Excerpts from a dataset:
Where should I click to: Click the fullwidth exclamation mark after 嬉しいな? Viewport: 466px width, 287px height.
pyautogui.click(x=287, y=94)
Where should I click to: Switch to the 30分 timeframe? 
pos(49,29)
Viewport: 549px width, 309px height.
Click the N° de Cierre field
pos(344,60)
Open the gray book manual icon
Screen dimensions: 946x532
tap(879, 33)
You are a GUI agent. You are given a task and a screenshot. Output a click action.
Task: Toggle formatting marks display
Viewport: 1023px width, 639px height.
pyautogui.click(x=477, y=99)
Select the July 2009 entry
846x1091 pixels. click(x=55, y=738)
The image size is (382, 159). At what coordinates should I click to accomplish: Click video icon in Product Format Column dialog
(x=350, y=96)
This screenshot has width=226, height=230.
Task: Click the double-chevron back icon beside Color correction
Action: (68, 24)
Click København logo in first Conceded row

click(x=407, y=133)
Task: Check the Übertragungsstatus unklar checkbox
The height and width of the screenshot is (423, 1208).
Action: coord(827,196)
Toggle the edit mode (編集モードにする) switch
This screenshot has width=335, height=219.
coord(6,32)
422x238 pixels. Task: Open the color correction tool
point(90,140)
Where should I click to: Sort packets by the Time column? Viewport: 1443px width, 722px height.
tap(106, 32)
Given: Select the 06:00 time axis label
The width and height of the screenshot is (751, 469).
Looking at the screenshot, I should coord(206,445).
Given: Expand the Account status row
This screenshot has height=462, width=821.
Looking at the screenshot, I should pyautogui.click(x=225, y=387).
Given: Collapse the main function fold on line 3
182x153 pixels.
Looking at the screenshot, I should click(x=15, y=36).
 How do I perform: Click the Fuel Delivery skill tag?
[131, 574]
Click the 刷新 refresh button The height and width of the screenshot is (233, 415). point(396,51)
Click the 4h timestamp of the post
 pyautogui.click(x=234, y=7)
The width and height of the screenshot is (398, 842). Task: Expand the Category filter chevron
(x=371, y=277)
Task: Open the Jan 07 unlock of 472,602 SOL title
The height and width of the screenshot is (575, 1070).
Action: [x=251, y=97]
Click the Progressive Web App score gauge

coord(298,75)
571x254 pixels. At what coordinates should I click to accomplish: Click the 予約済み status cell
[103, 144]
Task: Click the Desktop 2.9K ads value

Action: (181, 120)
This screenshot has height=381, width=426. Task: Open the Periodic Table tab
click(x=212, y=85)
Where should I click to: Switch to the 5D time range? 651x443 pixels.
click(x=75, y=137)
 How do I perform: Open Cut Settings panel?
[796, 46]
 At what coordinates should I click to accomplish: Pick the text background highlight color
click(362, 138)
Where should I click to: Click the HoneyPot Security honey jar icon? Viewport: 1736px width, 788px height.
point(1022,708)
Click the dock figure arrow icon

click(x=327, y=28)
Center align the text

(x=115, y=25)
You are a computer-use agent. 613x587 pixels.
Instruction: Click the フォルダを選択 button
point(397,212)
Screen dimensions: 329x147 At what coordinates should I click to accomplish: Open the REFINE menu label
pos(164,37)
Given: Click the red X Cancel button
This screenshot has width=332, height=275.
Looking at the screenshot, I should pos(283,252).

> _TASK OBJECTIVE_
The records above must be repeated exactly, in their entirety.

> _COMPLETED EXERCISE_
Where should I click to: Click the fullwidth exclamation mark after 嬉しいな? Viewport: 466px width, 287px height.
pyautogui.click(x=287, y=94)
Where should I click to: Switch to the 30分 timeframe? 
pos(49,29)
Viewport: 549px width, 309px height.
Click the N° de Cierre field
pos(344,60)
Open the gray book manual icon
Screen dimensions: 946x532
tap(879, 33)
You are a GUI agent. You are given a task and a screenshot. Output a click action.
Task: Toggle formatting marks display
Viewport: 1023px width, 639px height.
pyautogui.click(x=477, y=99)
Select the July 2009 entry
846x1091 pixels. click(x=55, y=738)
The image size is (382, 159). At what coordinates should I click to accomplish: Click video icon in Product Format Column dialog
(x=350, y=96)
This screenshot has width=226, height=230.
Task: Click the double-chevron back icon beside Color correction
Action: (68, 24)
Click København logo in first Conceded row

click(x=407, y=133)
Task: Check the Übertragungsstatus unklar checkbox
The height and width of the screenshot is (423, 1208).
Action: coord(827,196)
Toggle the edit mode (編集モードにする) switch
This screenshot has width=335, height=219.
coord(6,32)
422x238 pixels. Task: Open the color correction tool
point(90,140)
Where should I click to: Sort packets by the Time column? Viewport: 1443px width, 722px height.
tap(106, 32)
Given: Select the 06:00 time axis label
The width and height of the screenshot is (751, 469).
Looking at the screenshot, I should coord(206,445).
Given: Expand the Account status row
This screenshot has height=462, width=821.
Looking at the screenshot, I should pyautogui.click(x=225, y=387).
Given: Collapse the main function fold on line 3
182x153 pixels.
Looking at the screenshot, I should click(x=15, y=36).
 How do I perform: Click the Fuel Delivery skill tag?
[131, 574]
Click the 刷新 refresh button The height and width of the screenshot is (233, 415). point(396,51)
Click the 4h timestamp of the post
 pyautogui.click(x=234, y=7)
The width and height of the screenshot is (398, 842). Task: Expand the Category filter chevron
(x=371, y=277)
Task: Open the Jan 07 unlock of 472,602 SOL title
The height and width of the screenshot is (575, 1070).
Action: [x=251, y=97]
Click the Progressive Web App score gauge

coord(298,75)
571x254 pixels. At what coordinates should I click to accomplish: Click the 予約済み status cell
[103, 144]
Task: Click the Desktop 2.9K ads value

Action: (181, 120)
This screenshot has height=381, width=426. Task: Open the Periodic Table tab
click(x=212, y=85)
Where should I click to: Switch to the 5D time range? 651x443 pixels.
click(x=75, y=137)
 How do I perform: Open Cut Settings panel?
[796, 46]
 At what coordinates should I click to accomplish: Pick the text background highlight color
click(362, 138)
Where should I click to: Click the HoneyPot Security honey jar icon? Viewport: 1736px width, 788px height.
point(1022,708)
Click the dock figure arrow icon

click(x=327, y=28)
Center align the text

(x=115, y=25)
You are a computer-use agent. 613x587 pixels.
Instruction: Click the フォルダを選択 button
point(397,212)
Screen dimensions: 329x147 At what coordinates should I click to accomplish: Open the REFINE menu label
pos(164,37)
Given: Click the red X Cancel button
This screenshot has width=332, height=275.
Looking at the screenshot, I should pos(283,252).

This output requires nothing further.